2023-05881 - PhD Position F/M Audio-visual Speech Enhancement: Bridging the Gap between Supervised & Unsupervised Approaches
Contract type : Fixed-term contract
Level of qualifications required : Graduate degree or equivalent
Fonction : PhD PositionContext
This is a fully-funded PhD position as part of the REAVISE project: “Robust and Efficient Deep Learning-based Audio-visual Speech Enhancement” (2023-2026). REAVISE aims to develop a unified audio-visual speech enhancement (AVSE) framework that robustly integrates acoustic data (noisy speech signal) with accompanying visual information (video of speaker's lip movements) in order to recover an intelligible, high-quality estimate of the clean speech signal with low computational power and independently of the acoustic and visual noise environments.
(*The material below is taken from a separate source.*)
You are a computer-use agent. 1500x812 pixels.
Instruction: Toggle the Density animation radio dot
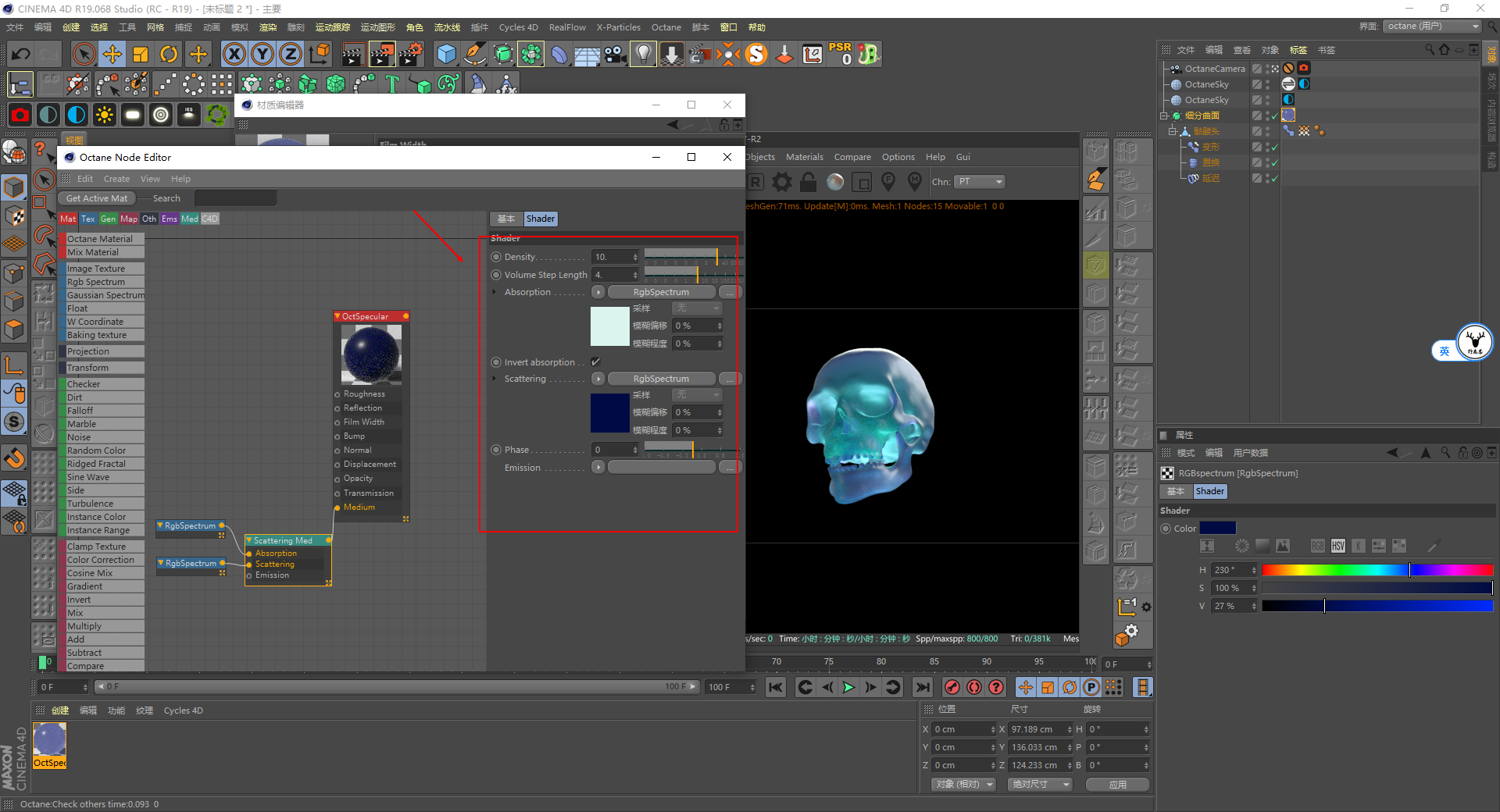496,257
These objectives will be achieved by leveraging the recent methodological breakthroughs in statistical signal processing, machine learning, computer vision, and deep neural networks.
The PhD candidate will join the MULTISPEECH team at Inria, Nancy - Grand Est., France, and will work under the co-supervision of Mostafa Sadeghi (researcher, Inria), and Romain Serizel (associate professor, University of Lorraine). The candidate will benefit from the research environment, expertise, and powerful computational resources of the team.Assignment
Background: Audio-visual speech enhancement (AVSE) refers to the task of improving the intelligibility and quality of a noisy speech signal by incorporating visual information, i.e., video of speaker's lip movements 1. Visual modality can help to differentiate the target speech signal from background noise, especially in highly noisy environments. Recently, AVSE has been extensively revisited due to the great success and progress of deep neural network (DNN) architectures. Existing DNN-based AVSE methods are categorized into supervised and unsupervised approaches. In the former category, a DNN is trained to map a noisy speech signal and the associated video frames of the speaker into a clean estimate of the target speech signal. On the other hand, unsupervised methods 2 utilize a statistical model- based approach that combines deep generative models such as variational autoencoders (VAEs) 3 with DNNs to learn the prior distribution of clean speech signals without training on noisy data. The estimated clean speech signal is obtained in a probabilistic manner by combining the learned prior distribution with a statistical observation model.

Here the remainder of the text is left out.